We can see now that the QCs are tightly clustered. This indicates that the biological variance of the remaining high quality features is much greater than the technical variance represented by the QCs.

There does not appear to be a trend by measurement order (A), which is an important indicator that instrument drift throughout the run is not a large source of variation in this dataset.

There does not appear to be strong clustering related to biological batch (B).

There does not appear to be a strong trend with time (C) but this is likely to be a more subtle variation and might be masked by other sources of variance at this stage.

There is some clustering related to condition (D) but with overlap.

To further explore any trends with time, we will split the data by the condition factor and only explore the Ikaros group. Removing the condition factor variation will potentially make it easier to spot any more subtle trends. We will extract the glog transformed matrix from the previous model sequence and continue from there.

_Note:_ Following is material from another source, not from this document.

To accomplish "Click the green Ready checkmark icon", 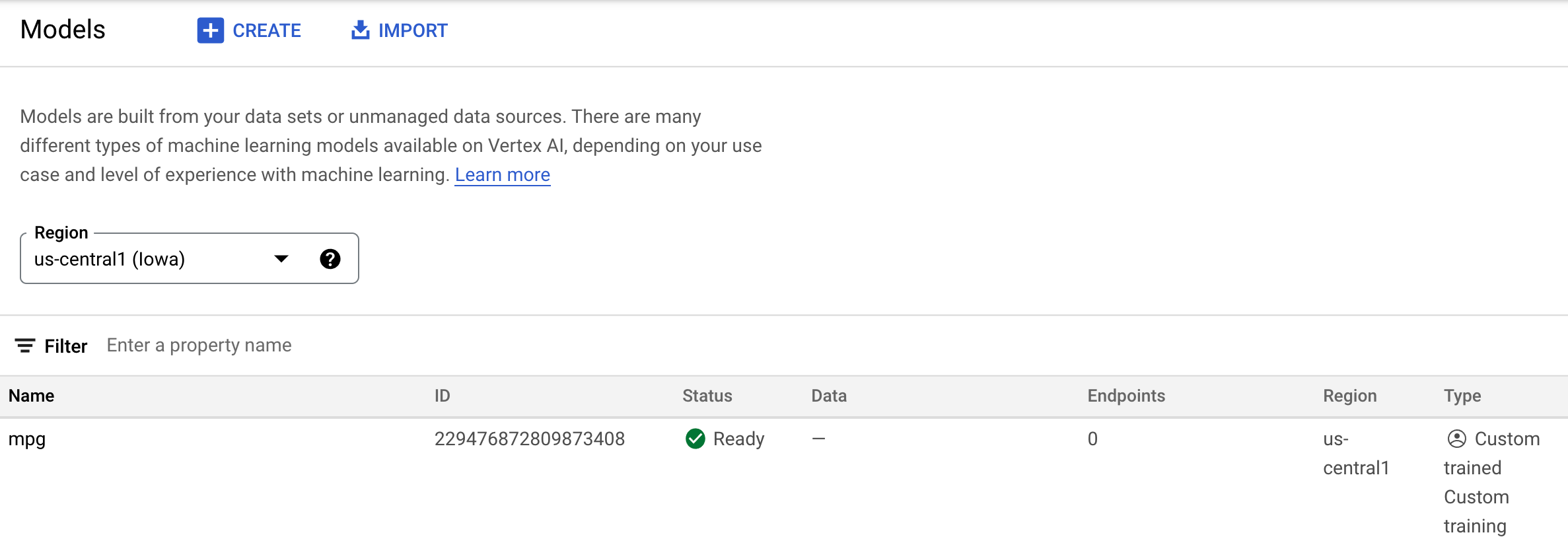I will [695, 439].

# get the glog scaled data
GL = predicted(MS[11])

# extract the Ikaros group and apply PCA
IK = filter_smeta(
      mode='include',
      factor_name='condition',
      levels='Ikaros') +
     mean_centre() + 
     PCA(number_components = 5)

# apply the model sequence to glog transformed data
IK = model_apply(IK,GL)

# plot the PCA scores
C = pca_scores_plot(factor_name='time.point',ellipse = 'sample')
g1=chart_plot(C,IK[3])
g2=g1 + scale_color_viridis_d() # add continuous scale colouring

plot_grid(g1,g2,nrow=2,align='vh',axis = 'tblr',labels=c('A','B'))

Colouring by groups (A) makes the time point trend difficult to see, but by adding a ggplot continuous colour scale “viridis” (B) the trend with time along PC1 becomes much clearer.